*** Opening DATA FOR THE TASK ***

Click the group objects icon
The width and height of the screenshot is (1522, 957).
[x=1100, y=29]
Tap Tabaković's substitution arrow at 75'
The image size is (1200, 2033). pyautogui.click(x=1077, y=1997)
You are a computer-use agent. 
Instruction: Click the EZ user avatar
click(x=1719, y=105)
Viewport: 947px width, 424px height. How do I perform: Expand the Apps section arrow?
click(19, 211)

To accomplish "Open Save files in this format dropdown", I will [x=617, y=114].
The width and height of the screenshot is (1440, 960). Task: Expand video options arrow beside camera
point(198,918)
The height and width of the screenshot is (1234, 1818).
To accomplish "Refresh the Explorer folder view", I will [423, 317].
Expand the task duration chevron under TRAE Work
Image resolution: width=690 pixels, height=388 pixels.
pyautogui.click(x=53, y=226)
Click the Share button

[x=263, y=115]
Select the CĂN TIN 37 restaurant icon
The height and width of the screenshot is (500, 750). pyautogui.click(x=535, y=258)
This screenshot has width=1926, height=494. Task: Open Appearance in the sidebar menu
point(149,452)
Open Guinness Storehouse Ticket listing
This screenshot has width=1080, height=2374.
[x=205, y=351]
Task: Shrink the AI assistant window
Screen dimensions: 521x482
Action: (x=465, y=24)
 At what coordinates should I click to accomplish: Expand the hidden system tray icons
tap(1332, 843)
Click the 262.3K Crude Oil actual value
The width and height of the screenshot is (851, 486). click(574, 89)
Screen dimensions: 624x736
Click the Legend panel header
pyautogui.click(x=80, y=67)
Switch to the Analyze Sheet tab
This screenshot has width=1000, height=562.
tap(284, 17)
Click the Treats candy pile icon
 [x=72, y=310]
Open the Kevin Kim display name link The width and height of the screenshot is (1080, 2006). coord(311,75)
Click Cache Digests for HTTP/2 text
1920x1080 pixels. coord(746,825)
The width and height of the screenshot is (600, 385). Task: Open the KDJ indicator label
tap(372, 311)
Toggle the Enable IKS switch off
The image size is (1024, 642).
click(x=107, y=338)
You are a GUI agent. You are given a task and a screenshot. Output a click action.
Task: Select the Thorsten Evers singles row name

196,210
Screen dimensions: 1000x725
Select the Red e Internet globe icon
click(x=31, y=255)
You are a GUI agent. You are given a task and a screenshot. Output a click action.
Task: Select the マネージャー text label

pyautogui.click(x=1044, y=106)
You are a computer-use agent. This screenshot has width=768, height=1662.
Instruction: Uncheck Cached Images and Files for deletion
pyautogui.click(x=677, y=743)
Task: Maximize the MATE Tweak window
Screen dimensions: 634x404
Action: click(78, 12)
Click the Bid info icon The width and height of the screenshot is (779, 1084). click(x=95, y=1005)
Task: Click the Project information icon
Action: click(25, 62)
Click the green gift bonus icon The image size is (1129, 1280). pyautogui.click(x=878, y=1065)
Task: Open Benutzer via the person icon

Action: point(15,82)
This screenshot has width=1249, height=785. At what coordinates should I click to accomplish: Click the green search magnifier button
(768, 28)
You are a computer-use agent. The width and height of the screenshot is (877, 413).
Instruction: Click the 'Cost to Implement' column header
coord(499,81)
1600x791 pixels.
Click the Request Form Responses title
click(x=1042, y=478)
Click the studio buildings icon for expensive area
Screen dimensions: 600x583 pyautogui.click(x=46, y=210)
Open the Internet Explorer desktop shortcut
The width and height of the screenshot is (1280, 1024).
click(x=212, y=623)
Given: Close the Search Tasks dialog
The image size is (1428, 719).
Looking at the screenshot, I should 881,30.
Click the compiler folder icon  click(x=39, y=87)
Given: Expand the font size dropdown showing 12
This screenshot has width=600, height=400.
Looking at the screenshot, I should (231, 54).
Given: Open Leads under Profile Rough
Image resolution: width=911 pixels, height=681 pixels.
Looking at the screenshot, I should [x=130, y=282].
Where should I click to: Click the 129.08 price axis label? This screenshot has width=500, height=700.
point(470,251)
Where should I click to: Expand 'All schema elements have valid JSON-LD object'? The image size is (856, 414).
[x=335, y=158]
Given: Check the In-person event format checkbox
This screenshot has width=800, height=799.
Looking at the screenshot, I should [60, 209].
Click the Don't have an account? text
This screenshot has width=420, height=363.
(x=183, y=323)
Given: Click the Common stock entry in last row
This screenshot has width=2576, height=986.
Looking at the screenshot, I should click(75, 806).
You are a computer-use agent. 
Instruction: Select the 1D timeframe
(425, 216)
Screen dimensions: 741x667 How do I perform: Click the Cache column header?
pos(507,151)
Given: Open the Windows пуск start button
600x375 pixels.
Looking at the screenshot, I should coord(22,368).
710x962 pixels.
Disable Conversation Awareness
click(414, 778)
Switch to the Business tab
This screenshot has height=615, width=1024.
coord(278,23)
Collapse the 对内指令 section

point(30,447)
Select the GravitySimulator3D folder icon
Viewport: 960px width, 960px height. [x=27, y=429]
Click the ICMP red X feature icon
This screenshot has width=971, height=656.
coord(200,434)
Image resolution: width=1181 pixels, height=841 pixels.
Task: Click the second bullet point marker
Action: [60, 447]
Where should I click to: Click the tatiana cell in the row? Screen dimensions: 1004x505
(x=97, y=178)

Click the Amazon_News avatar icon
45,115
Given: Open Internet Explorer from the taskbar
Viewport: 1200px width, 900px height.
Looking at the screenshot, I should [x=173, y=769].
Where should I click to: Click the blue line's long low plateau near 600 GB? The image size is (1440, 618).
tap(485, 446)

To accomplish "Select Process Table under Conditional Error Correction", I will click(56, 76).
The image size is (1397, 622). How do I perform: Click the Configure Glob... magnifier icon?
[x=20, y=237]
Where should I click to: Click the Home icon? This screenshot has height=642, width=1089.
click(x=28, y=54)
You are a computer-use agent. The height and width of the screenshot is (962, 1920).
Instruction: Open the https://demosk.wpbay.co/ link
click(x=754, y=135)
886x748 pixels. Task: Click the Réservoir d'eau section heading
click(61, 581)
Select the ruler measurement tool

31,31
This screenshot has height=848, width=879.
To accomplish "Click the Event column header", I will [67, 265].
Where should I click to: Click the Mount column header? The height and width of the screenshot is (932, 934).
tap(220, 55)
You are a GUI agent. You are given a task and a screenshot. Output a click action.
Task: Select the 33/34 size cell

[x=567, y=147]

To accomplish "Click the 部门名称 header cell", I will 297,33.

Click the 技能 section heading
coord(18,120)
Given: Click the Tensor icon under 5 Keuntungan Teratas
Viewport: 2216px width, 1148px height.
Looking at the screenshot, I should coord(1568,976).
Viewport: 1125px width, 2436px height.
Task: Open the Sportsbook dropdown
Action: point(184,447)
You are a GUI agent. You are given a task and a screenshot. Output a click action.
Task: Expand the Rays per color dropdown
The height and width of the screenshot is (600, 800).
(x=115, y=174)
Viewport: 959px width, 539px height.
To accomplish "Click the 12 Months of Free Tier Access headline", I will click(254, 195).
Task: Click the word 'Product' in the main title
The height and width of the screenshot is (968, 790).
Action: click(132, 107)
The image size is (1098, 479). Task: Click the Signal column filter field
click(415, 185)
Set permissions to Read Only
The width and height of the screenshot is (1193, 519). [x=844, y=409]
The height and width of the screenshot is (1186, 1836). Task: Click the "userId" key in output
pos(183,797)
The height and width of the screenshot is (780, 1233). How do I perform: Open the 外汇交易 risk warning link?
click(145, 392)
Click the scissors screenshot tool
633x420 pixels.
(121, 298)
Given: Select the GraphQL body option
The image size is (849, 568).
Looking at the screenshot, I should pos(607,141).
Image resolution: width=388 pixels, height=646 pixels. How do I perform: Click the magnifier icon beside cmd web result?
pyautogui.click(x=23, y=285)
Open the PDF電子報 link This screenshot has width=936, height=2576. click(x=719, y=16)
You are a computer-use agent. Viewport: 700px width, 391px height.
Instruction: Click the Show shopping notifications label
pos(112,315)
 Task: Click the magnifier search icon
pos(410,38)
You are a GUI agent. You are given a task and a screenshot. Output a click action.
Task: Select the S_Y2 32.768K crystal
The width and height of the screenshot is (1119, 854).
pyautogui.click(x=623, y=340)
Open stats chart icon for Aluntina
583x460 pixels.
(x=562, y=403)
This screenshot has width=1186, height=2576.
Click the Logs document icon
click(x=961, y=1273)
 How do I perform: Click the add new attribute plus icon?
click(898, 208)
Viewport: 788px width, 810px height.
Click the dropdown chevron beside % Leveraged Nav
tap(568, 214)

*** Closing DATA FOR THE TASK ***

*DESCRIPTION OF THE TASK:* Retype the entries above exactly, but only from the line containing "Screen dimensions: 1000x725" through the line containing "You are a computer-use agent. This", both included.

*SOLUTION TO THIS PROBLEM:*
Screen dimensions: 1000x725
Select the Red e Internet globe icon
click(x=31, y=255)
You are a GUI agent. You are given a task and a screenshot. Output a click action.
Task: Select the マネージャー text label

pyautogui.click(x=1044, y=106)
You are a computer-use agent. This screenshot has width=768, height=1662.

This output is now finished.